THE TASK — Each line below that carries the string "oszczędnościowym" must appear in the answer.

.....

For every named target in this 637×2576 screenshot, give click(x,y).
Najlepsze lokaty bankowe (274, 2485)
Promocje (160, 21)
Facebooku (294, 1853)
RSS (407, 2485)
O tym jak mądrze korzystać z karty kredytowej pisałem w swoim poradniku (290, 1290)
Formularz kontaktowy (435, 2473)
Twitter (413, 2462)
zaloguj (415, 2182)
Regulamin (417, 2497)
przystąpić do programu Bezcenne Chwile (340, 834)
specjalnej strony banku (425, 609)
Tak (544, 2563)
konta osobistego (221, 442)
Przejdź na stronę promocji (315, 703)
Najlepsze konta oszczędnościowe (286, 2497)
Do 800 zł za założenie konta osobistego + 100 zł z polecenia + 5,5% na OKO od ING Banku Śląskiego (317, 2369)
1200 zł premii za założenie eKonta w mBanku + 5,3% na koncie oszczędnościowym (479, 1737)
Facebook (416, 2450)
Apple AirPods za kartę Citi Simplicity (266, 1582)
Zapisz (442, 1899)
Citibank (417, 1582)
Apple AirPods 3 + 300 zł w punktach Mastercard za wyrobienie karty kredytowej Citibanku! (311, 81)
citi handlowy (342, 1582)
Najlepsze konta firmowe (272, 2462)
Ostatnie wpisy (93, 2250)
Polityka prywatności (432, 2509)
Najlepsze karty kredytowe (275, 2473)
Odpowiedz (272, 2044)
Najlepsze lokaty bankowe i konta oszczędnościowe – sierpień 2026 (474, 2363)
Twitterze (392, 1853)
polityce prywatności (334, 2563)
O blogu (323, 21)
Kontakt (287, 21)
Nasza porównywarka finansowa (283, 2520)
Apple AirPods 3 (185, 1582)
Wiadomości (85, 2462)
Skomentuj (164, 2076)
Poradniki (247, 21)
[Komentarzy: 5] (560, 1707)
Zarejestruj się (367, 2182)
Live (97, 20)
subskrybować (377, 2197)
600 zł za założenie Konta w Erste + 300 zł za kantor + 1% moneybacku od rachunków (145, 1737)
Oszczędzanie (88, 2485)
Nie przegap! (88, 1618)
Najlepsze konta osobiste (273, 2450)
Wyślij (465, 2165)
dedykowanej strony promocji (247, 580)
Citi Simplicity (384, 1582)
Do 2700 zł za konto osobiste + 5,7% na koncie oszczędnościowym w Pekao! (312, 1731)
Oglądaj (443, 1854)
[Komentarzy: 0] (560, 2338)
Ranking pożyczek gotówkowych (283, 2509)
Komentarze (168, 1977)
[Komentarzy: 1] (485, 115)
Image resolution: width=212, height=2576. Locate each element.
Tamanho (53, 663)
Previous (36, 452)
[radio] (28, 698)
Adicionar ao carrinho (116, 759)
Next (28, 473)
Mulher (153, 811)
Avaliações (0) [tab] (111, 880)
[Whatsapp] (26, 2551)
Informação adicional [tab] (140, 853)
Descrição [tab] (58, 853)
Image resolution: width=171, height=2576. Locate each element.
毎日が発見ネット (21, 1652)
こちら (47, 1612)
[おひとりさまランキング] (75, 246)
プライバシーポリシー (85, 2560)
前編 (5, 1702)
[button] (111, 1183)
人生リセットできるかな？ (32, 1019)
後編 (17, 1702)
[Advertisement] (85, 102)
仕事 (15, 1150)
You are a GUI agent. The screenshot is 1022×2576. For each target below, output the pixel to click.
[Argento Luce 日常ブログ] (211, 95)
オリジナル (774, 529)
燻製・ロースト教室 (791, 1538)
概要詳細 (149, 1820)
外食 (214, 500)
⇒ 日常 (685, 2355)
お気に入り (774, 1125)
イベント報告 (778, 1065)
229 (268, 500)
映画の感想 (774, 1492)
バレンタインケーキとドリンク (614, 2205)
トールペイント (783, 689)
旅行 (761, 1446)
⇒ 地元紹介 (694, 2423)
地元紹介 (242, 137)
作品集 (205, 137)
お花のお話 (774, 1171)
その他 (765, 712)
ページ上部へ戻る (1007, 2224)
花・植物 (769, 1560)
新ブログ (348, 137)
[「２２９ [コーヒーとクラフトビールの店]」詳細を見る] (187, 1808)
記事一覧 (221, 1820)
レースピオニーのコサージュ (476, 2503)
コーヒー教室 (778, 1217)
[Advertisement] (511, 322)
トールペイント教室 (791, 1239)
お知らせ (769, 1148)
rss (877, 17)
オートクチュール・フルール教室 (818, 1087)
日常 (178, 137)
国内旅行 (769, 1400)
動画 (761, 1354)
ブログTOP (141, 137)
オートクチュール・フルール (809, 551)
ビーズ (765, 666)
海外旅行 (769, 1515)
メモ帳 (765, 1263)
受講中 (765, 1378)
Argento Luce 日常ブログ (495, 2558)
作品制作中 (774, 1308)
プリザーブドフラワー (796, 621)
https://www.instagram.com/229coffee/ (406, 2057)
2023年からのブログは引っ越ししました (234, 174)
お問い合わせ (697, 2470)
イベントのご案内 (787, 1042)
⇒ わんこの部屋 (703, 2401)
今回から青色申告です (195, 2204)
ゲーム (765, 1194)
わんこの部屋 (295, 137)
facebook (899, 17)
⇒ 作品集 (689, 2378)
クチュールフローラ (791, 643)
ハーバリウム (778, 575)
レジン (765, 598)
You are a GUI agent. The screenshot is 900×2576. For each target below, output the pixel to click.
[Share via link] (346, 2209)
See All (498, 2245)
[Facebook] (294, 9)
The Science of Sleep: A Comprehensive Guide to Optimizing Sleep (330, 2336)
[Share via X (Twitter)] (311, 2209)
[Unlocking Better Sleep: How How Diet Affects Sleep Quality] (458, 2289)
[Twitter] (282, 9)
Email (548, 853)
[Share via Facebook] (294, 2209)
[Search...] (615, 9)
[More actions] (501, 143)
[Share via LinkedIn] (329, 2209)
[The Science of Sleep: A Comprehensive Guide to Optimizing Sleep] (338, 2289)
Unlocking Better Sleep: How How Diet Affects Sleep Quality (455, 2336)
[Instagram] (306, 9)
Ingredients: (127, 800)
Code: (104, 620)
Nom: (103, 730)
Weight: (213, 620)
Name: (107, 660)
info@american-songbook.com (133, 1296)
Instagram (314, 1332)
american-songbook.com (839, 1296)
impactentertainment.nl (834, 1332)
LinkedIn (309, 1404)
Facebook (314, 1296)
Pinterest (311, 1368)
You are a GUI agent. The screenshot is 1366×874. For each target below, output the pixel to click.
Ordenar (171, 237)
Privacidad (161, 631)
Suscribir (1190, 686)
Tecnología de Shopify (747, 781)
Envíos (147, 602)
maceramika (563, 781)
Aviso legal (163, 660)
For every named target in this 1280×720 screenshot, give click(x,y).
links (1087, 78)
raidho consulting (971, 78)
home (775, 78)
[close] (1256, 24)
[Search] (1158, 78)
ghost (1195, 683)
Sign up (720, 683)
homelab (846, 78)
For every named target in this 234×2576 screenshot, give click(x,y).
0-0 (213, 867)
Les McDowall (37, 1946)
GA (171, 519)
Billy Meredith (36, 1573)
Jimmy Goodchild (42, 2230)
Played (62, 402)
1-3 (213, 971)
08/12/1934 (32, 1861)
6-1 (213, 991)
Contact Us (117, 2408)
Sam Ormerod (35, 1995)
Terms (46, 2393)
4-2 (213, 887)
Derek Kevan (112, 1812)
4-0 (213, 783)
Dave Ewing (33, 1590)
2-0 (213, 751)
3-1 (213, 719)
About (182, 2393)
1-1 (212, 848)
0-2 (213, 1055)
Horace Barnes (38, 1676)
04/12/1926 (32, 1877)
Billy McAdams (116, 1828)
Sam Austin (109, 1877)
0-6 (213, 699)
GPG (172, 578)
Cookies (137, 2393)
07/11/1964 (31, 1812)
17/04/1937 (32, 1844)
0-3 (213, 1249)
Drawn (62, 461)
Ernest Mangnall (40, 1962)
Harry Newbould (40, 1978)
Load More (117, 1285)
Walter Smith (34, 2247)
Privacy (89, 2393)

.....

ANSWER FOR THE TASK —
1200 zł premii za założenie eKonta w mBanku + 5,3% na koncie oszczędnościowym (479, 1737)
Do 2700 zł za konto osobiste + 5,7% na koncie oszczędnościowym w Pekao! (312, 1731)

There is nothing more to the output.